Schleppender Ausbau der Kinderbetreuung

Ab dem 1. August 2013 soll es für Ein- und Zweijährige einen Rechtsanspruch auf Betreuung in einer öffentlichen Einrichtung geben. Doch der Ausbau kommt nur schleppend voran. Den Kommunen fehlt Geld und Personal und die Politik hat den tatsächlichen Bedarf unterschätzt. Mit einem sogenannten Betreuungsgeld soll nun die häusliche Erziehungsarbeit aufgewertet werden.

Es war ein ehrgeiziges Ziel, das CDU und SPD während ihrer gemeinsamen Regierungszeit setzten. Für den Rechtsanspruch auf einen Krippenplatz ab dem 1. August 2013 sollte die Zahl der Betreuungsplätze kräftig erhöht werden. Auf 35 Prozent bezifferte die Politik 2008 bei der Verabschiedung des Kinderförderungsgetzes (KiFöG) den Bedarf an Krippenplätzen im Bundesdurchschnitt. Im Frühjahr dieses Jahres musste das Bundesfamilienministerium die Quote auf 39 Prozent nach oben korrigieren. Grund: Durch die zeitlichen Beschränkungen beim Erziehungsgeld steigt die Nachfrage nach Betreuung bei den über Einjährigen. Im Bundesdurchschnitt lag im Frühjahr die Quote bei lediglich 23 Prozent, in manchen Ländern wie in Nordrhein-Westfalen gar nur bei 14 Prozent. Im Plansoll liegt der Osten: Dort lagen 2010 die Versorgungsquoten zwischen 42,1 Prozent (Berlin) und 56 Prozent (Sachsen-Anhalt).

Die Zahl der Kinder unter drei Jahren in Kindertagesbetreuung ist zum 1. März 2011 gegenüber 2010 um rund 45 000 auf 517 000 Kinder gestiegen. Zwischen 2009 und 2010 betrug der Anstieg noch 55 000. Es fehlen also 233 000 Plätze, um die Vorgabe von 750 000 Plätzen einzuhalten. Ob dieses Ziel erreicht wird, ist zu bezweifeln. »Die Ausbaudynamik müsste im Westen fast verdoppelt werden, um den Rechtsanspruch tatsächlich befriedigen zu können«, betont der Hauptgeschäftsführer des Deutschen Städtetages, Stephan Articus. Hinzu kommt, dass der tatsächliche Bedarf möglicherweise noch höher liegt. Beim »Krippengipfel« 2007 hatten Bund, Länder und Kommunen das schon vorausgesehen und den Bedarf auf rund eine Million Betreuungsplätze beziffert.

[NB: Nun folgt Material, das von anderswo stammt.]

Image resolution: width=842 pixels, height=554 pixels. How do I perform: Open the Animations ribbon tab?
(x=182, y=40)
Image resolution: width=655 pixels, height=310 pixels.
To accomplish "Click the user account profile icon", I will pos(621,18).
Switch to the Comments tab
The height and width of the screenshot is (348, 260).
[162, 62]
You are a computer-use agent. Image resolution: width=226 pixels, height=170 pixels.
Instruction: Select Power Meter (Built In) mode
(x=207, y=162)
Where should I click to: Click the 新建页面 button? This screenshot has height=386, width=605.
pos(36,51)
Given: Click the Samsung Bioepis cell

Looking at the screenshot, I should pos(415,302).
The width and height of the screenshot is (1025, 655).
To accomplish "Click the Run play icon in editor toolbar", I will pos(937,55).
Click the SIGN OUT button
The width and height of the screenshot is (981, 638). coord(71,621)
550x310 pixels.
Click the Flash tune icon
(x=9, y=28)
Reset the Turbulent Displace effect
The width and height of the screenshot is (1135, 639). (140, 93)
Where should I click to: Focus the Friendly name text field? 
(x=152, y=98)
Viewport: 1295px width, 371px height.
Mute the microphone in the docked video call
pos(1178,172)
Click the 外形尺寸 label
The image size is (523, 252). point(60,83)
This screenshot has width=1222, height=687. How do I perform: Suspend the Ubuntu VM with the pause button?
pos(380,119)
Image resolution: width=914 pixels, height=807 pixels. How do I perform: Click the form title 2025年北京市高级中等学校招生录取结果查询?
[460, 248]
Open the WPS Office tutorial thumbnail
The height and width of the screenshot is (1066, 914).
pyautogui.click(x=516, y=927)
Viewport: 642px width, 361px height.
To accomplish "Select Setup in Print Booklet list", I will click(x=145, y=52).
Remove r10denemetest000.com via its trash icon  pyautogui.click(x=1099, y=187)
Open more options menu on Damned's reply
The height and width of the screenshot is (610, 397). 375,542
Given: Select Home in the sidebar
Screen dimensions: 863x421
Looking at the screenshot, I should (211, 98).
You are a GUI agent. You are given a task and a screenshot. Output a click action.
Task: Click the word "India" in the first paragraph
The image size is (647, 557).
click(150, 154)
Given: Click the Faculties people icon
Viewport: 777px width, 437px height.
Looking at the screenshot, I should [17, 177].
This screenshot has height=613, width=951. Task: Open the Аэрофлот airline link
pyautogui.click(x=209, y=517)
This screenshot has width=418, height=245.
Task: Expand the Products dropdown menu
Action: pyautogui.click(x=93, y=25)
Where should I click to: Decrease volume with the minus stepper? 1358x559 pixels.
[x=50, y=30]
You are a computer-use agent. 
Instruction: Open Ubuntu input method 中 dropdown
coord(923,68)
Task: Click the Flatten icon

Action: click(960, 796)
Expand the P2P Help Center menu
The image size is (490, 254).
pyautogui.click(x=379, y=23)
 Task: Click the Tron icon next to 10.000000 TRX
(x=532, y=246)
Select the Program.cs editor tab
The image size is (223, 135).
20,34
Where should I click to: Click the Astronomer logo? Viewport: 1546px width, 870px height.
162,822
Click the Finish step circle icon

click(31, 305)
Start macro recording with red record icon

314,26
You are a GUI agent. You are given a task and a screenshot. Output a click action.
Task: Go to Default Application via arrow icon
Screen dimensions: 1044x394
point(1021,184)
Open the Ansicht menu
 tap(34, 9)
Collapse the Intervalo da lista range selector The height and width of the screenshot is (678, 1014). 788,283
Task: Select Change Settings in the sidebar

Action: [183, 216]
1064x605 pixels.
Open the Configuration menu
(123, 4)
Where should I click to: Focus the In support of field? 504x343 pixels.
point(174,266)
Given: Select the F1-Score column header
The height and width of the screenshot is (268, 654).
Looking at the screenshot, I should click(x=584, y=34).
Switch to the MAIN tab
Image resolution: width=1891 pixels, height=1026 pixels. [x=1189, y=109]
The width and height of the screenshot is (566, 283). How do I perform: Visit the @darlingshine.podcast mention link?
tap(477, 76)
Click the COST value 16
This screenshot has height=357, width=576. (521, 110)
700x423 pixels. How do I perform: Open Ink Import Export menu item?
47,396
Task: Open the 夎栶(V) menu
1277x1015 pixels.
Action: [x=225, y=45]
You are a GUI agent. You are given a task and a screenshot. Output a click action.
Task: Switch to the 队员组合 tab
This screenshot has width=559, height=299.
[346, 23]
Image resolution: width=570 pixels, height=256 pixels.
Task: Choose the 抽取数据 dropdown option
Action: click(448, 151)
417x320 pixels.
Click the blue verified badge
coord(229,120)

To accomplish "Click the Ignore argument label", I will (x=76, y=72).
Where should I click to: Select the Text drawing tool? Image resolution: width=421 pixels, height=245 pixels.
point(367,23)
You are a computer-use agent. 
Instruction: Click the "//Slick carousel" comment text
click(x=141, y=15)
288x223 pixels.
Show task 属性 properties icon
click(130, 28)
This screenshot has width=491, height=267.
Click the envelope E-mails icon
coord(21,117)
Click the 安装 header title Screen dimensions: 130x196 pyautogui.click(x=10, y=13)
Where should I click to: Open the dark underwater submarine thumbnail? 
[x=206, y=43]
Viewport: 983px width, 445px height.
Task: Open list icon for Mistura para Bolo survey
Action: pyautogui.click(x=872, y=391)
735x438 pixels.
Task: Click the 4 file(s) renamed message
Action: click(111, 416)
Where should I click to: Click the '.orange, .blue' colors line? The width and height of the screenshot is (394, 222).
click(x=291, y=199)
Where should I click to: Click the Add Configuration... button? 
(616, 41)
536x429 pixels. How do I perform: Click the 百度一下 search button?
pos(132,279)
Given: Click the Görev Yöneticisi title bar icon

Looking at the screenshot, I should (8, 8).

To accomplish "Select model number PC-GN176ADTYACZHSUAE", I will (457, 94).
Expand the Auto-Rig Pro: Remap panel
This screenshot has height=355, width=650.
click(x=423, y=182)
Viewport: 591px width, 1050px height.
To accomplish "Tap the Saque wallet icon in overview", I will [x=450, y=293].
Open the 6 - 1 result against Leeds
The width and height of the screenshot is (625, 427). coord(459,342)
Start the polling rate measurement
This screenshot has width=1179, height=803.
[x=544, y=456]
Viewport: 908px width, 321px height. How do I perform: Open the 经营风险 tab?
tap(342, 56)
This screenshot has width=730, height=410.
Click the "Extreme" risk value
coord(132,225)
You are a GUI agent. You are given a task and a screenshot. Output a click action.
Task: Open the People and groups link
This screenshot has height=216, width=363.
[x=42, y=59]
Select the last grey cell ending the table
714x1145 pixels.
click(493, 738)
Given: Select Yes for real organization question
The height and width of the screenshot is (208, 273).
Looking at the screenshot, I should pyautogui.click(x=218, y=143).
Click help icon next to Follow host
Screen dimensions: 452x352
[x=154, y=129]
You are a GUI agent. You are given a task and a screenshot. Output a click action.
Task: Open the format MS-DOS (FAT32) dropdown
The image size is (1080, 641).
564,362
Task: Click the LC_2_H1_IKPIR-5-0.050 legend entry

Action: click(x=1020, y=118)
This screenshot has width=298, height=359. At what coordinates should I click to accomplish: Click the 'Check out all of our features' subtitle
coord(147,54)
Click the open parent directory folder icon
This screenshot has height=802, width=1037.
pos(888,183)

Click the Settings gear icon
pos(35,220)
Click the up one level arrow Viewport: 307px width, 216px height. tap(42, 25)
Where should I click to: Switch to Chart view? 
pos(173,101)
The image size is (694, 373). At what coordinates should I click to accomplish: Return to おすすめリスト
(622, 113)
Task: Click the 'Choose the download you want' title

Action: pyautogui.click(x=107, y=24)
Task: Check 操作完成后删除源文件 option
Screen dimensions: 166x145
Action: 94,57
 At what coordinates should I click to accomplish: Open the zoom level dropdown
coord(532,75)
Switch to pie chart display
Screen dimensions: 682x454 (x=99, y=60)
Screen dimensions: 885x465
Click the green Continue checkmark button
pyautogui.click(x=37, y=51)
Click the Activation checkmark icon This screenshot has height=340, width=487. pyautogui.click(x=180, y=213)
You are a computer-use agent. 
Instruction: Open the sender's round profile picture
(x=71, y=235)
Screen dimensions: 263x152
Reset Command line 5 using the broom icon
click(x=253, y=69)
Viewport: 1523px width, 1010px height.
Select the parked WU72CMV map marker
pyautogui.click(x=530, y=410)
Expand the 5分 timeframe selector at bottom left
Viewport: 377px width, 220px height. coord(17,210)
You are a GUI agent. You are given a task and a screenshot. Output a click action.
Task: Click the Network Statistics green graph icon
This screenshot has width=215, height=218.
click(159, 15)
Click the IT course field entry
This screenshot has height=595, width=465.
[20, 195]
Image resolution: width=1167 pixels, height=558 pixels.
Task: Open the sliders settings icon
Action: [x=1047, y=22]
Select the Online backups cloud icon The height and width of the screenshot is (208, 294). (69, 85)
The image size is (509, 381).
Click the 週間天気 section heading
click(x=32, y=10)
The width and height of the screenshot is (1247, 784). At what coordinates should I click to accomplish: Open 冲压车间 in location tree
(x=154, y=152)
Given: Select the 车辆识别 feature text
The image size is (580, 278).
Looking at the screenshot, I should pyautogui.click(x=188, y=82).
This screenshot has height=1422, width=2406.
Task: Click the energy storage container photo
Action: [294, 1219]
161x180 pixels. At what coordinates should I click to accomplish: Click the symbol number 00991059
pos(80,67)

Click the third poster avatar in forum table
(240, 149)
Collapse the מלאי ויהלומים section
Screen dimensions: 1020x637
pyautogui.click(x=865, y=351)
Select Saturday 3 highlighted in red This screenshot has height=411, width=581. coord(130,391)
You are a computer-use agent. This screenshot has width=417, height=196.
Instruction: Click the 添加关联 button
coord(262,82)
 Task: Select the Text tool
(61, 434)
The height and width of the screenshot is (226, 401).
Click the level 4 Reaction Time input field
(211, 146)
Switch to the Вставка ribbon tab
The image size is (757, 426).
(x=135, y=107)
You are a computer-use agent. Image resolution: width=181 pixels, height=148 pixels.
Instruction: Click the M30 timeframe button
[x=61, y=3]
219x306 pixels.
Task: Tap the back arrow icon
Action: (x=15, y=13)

Die Länder gehen nach wie vor davon aus, zum Stichtag genügend Plätze anbieten zu können - und zwar flächendeckend. »Das ist eine Selbsttäuschung, sagt der Kita-Experte der GEW, Norbert Hocke. »Das Problem ist nicht die Frage, ob 35 oder 39 Prozent genügen; das sind von der Politik gesetzte Durchschnittswerte. In Ballungsräumen werden, so Hocke, zum Teil für 50 bis 60 Prozent der Ein- bis Dreijährigen Krippenplätze benötigt. Es räche sich, dass es in den Kommunen keine systematische Bedarfsermittlung gebe.

Offenbar geht man aber in konservativ regierten Bundesländern wie Bayern davon aus, dass die Betreuung der Kleinsten auch nach dem 1. August 2013 vielfach weiterhin im familiären Umfeld organisiert wird. »In vielen bayerischen Kommunen, vor allem im ländlichen Raum, ist der Bedarf bereits gedeckt«, erklärt das bayerischen Familienministerium auf Nachfrage. Nachholbedarf bestehe in den größeren Städten wie München und Nürnberg.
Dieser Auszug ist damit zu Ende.